Content starts
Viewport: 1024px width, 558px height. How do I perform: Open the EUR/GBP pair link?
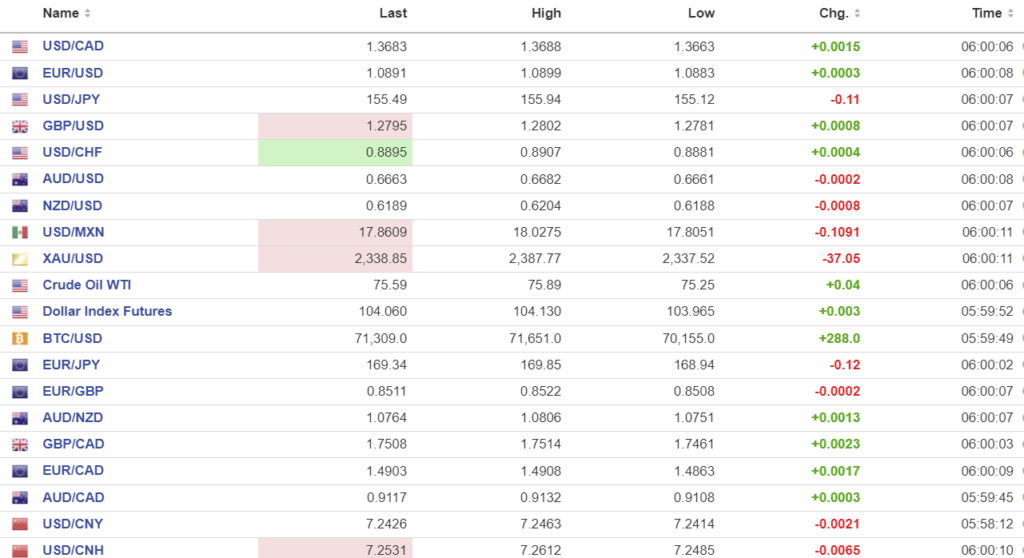pos(72,391)
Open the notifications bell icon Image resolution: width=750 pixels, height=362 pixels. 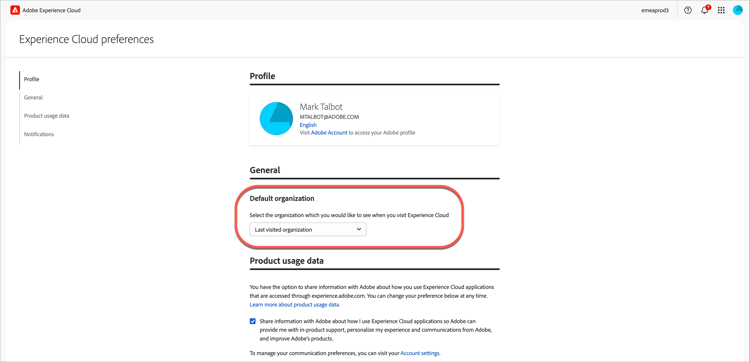click(705, 10)
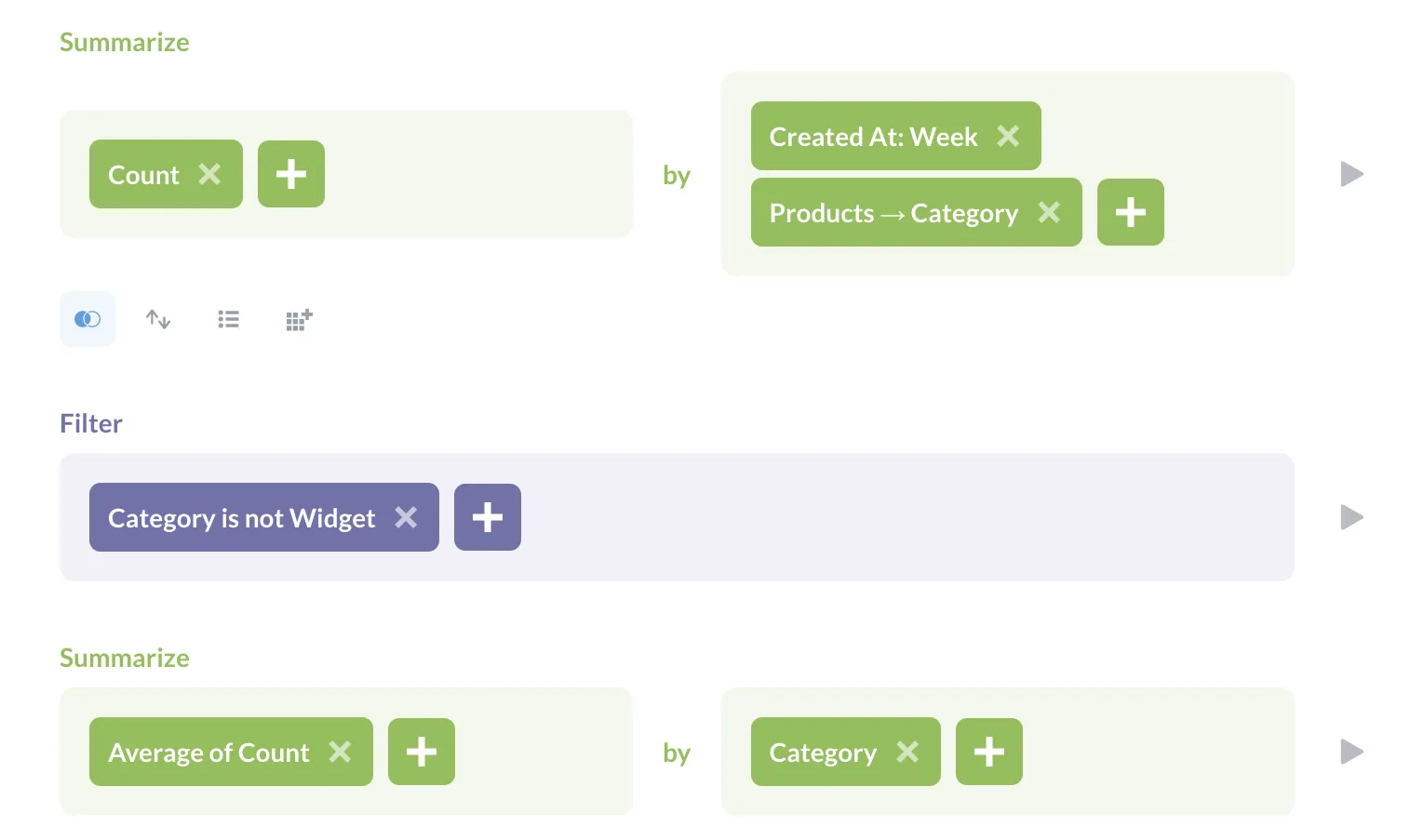This screenshot has height=840, width=1424.
Task: Remove the Products → Category breakout
Action: (1050, 212)
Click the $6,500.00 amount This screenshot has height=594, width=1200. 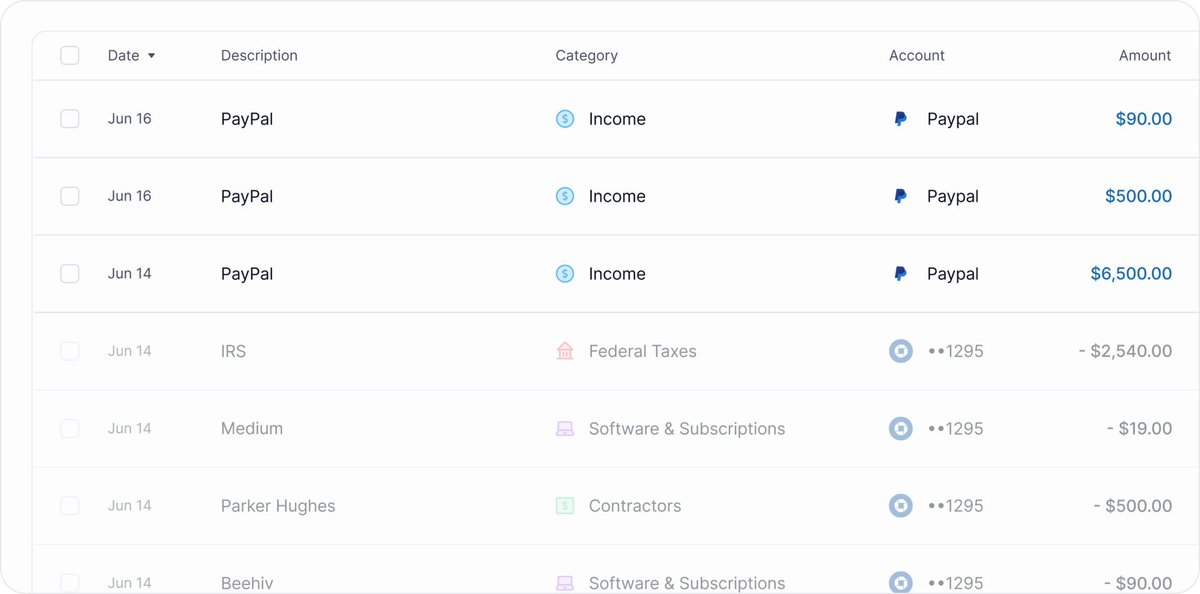coord(1131,274)
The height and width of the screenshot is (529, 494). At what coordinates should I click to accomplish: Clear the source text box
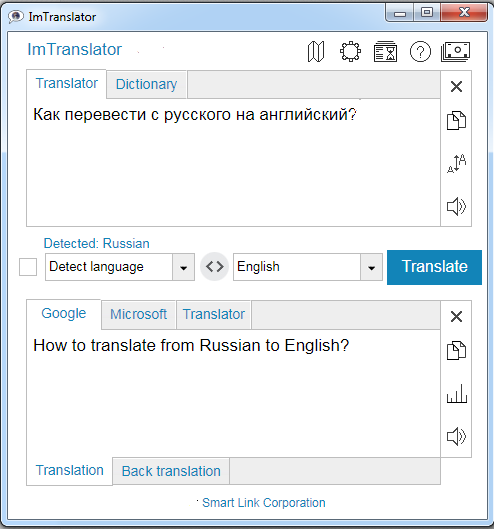coord(456,87)
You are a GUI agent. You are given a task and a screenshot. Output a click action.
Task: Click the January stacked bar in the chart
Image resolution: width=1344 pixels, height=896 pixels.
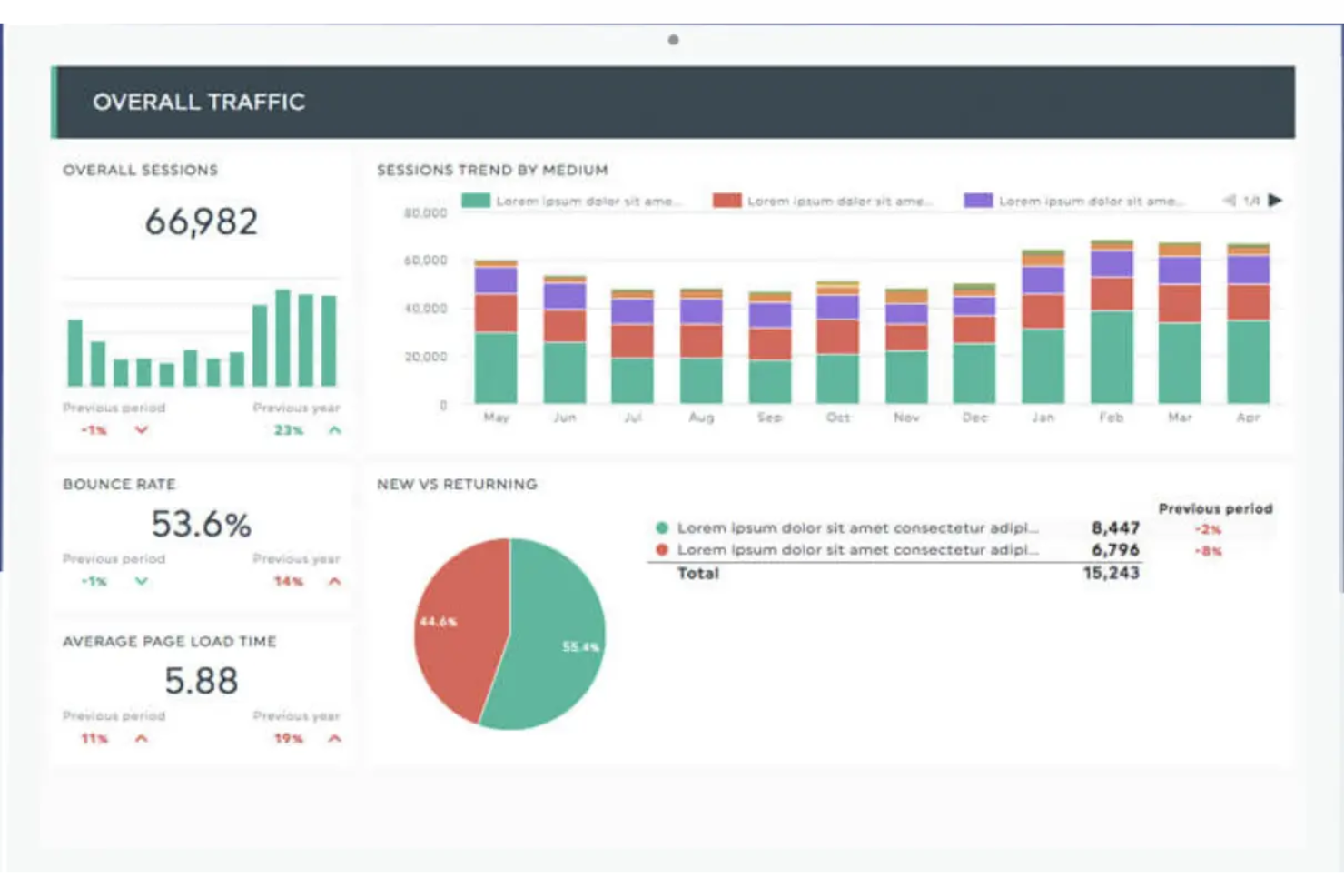coord(1043,327)

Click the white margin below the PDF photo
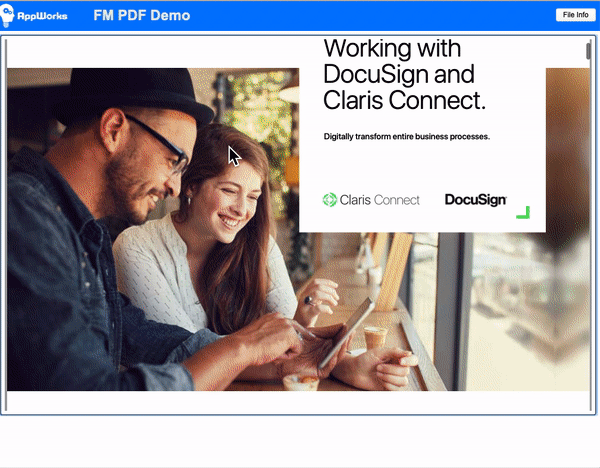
Content ends
Aim of the task: Your task is to reproduce exactly the lines running from the line that contains "Task: Click the" to the end of the records, pictures excluded.

Response for this exercise:
Task: Click the January stacked bar in the chart
Image resolution: width=1344 pixels, height=896 pixels.
coord(1043,327)

Click the white margin below the PDF photo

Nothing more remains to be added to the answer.